A Look Into Latin America

Investment Manager's Letter March 2011

By Rui Tabakov Reboucas

It is no secret for investment manager that Latin American markets have been great performers in recent years. Indeed, Latin America outperformed important emerging market indexes during the last 10 and 15 years, as indicated in the table below (annualized returns ending December 31, 2010):

  10 Years 15 Years
MSCI Latin America 17.55% 12.75%
BRIC 14.75% 11.00%
MSCI Asia 12.54% 2.39%
MSCI Emerging Markets 13.18% 6.33%
S&P 500 1.41% 6.77%

For a value investor, this great 15-year outperformance automatically raises at least a yellow flag, as reversion-to-the mean is a phenomenon we pay attention to. Nevertheless, reversion-to-the-mean does not exist in the vacuum — i.e., irrespective of market fundamentals — and we have to consider Latin America was cheap 15 years ago: the total market capitalization of all companies in Brazil, Mexico, Argentina, Chile, and Peru was less than $360 billion, i.e., some 10% more than the market cap of Apple today ... The outperformance is justified and does not result in outrageous valuation levels.

So, on the macro level, Latin America was a great value trade for the last 15 years (actually, since the 1980s, which was Latin America’s lost decade — “history never repeats itself but it rhymes”, Mark Twain supposedly said). Going forward, it is our, investment manager's, view that selective stock picking will have an increasingly important role for investment managers who want to allocate in Latin America. In other words, we do not believe the region’s stock market indexes will perform as well in the next ten years as they did in the last ten.

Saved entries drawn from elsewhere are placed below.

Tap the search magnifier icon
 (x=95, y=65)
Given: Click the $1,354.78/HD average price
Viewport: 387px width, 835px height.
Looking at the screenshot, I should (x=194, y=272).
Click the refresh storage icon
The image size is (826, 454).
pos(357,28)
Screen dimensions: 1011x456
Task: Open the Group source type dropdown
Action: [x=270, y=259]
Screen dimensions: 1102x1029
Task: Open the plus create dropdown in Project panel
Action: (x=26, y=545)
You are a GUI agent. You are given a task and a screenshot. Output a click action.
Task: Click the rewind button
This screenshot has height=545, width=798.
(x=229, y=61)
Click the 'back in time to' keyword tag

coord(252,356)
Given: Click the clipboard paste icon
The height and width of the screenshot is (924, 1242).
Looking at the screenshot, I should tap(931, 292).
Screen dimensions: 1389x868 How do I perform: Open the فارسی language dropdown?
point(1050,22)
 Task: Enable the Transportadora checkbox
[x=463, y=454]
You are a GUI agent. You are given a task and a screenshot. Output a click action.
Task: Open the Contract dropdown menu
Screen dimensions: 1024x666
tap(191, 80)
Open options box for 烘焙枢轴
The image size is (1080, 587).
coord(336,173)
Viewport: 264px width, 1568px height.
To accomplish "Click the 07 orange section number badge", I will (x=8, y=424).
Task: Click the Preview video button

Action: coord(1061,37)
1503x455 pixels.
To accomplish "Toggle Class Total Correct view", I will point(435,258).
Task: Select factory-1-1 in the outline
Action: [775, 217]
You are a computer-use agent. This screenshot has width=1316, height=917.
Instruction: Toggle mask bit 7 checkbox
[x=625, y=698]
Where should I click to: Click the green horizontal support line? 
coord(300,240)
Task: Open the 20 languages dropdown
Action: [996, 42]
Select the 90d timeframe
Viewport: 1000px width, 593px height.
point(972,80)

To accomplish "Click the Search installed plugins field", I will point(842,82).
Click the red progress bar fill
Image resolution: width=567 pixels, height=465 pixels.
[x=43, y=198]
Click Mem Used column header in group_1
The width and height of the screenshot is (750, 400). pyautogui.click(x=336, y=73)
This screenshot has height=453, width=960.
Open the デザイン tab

Out of the Latin American markets I, as investment manager, have been following, Argentina is the cheapest and the one with most political risk (Venezuela was not considered). At the end of 2010, the market capitalization of all Brazilian companies (Brazil is largest player in the region) represented 74.0% of the country’s GDP. In Argentina, the comparable figure represented only 17.4%. This year when the Merval (Argentinian main stock index) returned more than 50%, while the Ibovespa (Brazilian main stock index) has practically stayed flat.

Currently, Brazil seems to be close to fair value, as does Peru. Mexico and Colombia seem a bit overpriced, and Chile is the most expensive market of the region (with a market cap to GDP of 176%).

Importantly, almost all these markets continue to benefit from the secular trends of strong GDP growth and enrichment of poor and middle classes, and all present favorable demographics and strong public debt to GDP ratios (which will probably translate into enhanced growth as Latin American populations increase their use of credit). Inflation seems to be under control throughout the region.

Of course, if you are a growth investor — not our case! — any of these markets is extremely attractive, as growth momentum is extrapolated into the future to justify any valuation. On the other hand, we share Warren Buffett’s opinion that growth is just one more component in the assessment of value and adhere to a Buffett less-advertised strategy: getting the benefit of growth without paying for it.

Traditionally, Latin American markets have been treated as “commodity stories”, as the region is very resource rich and an important exporter of many commodities. Importantly, however, the internal-demand investment themes have developed significantly in recent years due to the macro factors indicated above — specially the enrichment of poor and middle classes, which results in strong internal demands and new consumer trends. If we find attractive valuations, these are the companies (internal-demand-related, not commodity-export-related) we will choose for allocation.

In mid-January I, as investment manager, visited a series of public companies in Brazil, and when back I told Richard “Well, I do have a favorite, but you may not like it ...” Two words (textiles, and leverage) may make a rational investor run for the exit. However, against those two we would have a “discount to reproduction cost”. If the company were in the US, we would not make that investment. Since it is in Brazil, we are considering it ...

More on Latin America in the upcoming months.